Image Credit: www.mentalfloss.com
Previous Posts in this Series
- Bayesian and Frequentist Approach to Machine Learning Models
- Understaning Uncertainty, Deterministic to Probabilistic Neural Networks
- Shannon’s Entropy, Measure of Uncertainty When Elections are Around
Objective
Our objective is to get answers to the following questions
- What is KL Divergence?
- Why
log
likelihood? - What is Likelihood ratio?
- Is expected values - Weighted average of instances of Random values?
- Is expected value of log likelihood ratio is KLD?
- What can KL-Divergence be used for?
- How are KL-Divergence and Cross Entropy related?
- Is KL-Divergence a distance measure?
- How are KL-Divergence and Log-Likelihood related?
- Is KLD asymmetric?
- What are forward and reverse KL?
Introduction
KL-Divergence is a measure of how two distributions differ from each others.
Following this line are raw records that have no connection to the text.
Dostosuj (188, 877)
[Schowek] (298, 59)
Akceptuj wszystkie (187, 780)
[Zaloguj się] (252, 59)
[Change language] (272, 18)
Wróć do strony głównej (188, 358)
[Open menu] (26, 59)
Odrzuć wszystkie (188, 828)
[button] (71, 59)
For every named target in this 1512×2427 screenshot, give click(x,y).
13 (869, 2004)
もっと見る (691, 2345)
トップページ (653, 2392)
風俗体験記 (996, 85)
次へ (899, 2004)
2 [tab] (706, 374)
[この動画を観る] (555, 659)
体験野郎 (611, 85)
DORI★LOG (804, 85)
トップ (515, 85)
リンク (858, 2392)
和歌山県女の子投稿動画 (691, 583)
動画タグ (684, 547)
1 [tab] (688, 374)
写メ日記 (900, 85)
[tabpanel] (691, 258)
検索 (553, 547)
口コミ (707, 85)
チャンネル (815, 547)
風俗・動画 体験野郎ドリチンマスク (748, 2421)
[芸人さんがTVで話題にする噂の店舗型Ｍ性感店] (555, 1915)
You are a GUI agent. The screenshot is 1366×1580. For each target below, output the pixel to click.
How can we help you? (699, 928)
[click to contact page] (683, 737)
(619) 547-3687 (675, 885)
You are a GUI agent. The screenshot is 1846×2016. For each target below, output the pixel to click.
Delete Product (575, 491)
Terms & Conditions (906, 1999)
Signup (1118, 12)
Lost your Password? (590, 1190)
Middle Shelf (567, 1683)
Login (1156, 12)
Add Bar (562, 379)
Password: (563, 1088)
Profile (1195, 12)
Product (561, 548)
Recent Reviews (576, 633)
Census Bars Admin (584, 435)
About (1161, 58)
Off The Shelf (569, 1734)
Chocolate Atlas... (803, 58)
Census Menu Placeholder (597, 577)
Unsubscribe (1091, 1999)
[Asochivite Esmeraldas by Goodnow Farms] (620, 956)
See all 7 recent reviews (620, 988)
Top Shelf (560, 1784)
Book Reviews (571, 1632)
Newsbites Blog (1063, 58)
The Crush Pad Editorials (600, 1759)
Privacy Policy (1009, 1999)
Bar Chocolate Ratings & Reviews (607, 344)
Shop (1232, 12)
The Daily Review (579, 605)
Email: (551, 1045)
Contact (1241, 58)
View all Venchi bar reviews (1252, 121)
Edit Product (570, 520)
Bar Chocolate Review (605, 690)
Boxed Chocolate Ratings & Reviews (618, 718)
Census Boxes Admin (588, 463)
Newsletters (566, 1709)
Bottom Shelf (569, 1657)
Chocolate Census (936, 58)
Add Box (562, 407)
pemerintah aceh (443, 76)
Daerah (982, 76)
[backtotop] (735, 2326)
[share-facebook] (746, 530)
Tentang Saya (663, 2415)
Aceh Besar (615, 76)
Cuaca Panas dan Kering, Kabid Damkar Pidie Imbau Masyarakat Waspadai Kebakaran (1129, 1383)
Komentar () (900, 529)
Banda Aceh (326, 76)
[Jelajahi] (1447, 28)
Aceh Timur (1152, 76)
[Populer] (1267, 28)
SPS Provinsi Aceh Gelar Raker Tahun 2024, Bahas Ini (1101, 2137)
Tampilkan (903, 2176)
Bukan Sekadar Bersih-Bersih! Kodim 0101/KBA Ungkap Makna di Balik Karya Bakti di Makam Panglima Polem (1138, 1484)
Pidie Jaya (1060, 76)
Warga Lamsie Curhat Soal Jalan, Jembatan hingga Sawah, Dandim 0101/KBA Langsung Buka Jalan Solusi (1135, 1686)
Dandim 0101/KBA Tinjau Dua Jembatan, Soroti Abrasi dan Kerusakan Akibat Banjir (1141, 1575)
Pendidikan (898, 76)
Some of very well known probability density distribution plots
Image Credit: ∫ntegrabℓε ∂ifferentiαℓs
Let us say we are building a deep neural network that classifies dogs and cats, for a dog picture - The probability of classifying a dog as dog by a perfect neural network is 1. i.e
$$\large p_{\theta}(dog) = 1, p_{\theta}(cat) = 0$$ where $\theta$ represents the reality.
Network Performance
However, our neural networks is governed by the estimated weights $\phi$. i.e for a decent neural network, outcome could be
$$\large q_{\phi}(dog) = 0.8, q_{\phi}(cat) = 0.2$$
Meanwhile, if our network behaves adversarial to the expectations… we seek deeper explanations. i.e.
$$\large q_{\phi}(dog) = 0.2, q_{\phi}(cat) = 0.8$$
Hence, we seek a clarity to declutter this uncertainity by measuring the probabilities relatively.
KL-Divergence
In the above representations, we introduced two probabilities $p_{\theta}$ representing the distribution of the reality and $q_{\phi}$ representing the distribution of the estimator(DNN).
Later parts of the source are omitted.